*Assigned task:* Your output should be exactly the lines from the one containing "This screenshot has width=800, height=738." through the final line of the following data, please, with no pictures.

*Data for this task:*
────────────────────────────────────────
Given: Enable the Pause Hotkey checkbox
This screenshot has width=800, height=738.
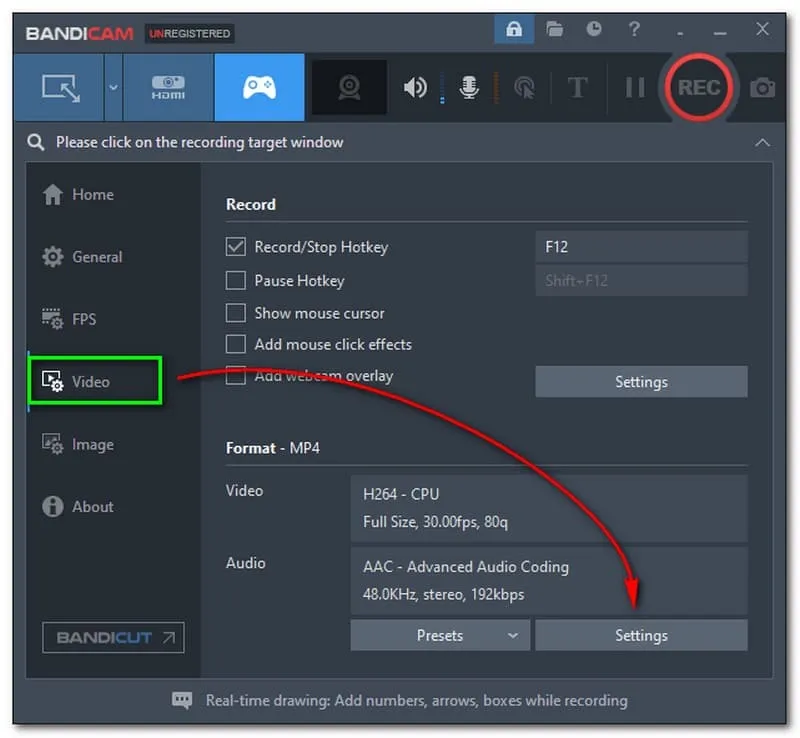Looking at the screenshot, I should [236, 280].
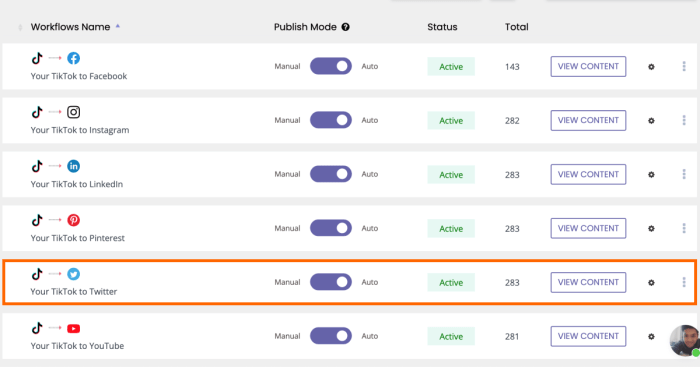Click gear icon for TikTok to LinkedIn
700x367 pixels.
[x=651, y=175]
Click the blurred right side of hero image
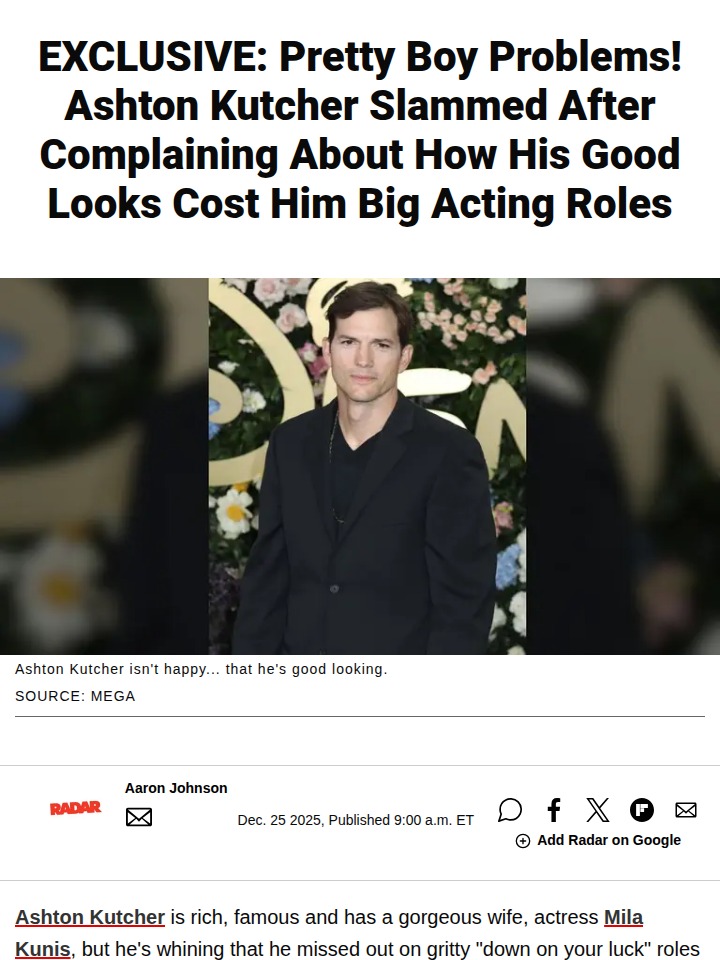 tap(623, 467)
────────────────────────────────────────
*Task result:*
This screenshot has width=800, height=738.
Looking at the screenshot, I should [236, 280].
Click gear icon for TikTok to LinkedIn
700x367 pixels.
[x=651, y=175]
Click the blurred right side of hero image
 tap(623, 467)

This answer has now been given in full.